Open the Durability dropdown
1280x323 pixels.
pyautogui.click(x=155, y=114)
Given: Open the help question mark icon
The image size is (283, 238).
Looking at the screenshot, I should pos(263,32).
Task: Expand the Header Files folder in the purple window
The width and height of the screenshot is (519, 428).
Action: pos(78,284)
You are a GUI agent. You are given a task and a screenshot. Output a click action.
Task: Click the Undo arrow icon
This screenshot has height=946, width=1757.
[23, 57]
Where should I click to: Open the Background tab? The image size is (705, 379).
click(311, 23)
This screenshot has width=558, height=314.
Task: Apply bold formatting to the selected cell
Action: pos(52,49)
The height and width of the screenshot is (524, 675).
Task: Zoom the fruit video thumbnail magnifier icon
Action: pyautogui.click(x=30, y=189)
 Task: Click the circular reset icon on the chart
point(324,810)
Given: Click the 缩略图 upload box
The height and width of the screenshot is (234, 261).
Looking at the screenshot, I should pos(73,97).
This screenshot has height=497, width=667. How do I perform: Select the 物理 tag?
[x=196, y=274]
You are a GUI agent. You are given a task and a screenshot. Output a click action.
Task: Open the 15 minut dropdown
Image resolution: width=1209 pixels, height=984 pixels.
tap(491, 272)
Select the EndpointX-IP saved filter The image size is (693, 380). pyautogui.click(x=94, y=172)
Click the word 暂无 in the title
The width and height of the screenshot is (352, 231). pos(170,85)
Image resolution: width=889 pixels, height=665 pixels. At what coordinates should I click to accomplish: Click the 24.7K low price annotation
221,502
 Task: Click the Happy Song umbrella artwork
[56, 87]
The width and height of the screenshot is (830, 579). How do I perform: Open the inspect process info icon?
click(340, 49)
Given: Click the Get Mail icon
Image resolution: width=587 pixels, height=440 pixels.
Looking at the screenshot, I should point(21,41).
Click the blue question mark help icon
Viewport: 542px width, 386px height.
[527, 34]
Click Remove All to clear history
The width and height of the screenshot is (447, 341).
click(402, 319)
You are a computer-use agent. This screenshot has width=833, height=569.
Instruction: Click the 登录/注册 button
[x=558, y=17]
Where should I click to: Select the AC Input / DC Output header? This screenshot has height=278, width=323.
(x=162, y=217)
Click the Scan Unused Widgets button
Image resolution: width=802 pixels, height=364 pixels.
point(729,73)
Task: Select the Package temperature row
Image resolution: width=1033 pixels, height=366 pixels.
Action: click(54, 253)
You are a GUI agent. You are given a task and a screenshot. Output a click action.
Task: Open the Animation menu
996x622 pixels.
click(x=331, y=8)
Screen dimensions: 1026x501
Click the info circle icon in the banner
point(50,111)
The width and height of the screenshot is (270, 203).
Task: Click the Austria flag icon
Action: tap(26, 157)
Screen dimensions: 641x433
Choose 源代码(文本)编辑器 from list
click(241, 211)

● The task: Only one thing belongs in the reply: the exact lines of the listing above, from the one with "Screen dimensions: 1026x501" through its last line.

● Solution for this problem:
Screen dimensions: 1026x501
Click the info circle icon in the banner
point(50,111)
The width and height of the screenshot is (270, 203).
Task: Click the Austria flag icon
Action: tap(26, 157)
Screen dimensions: 641x433
Choose 源代码(文本)编辑器 from list
click(241, 211)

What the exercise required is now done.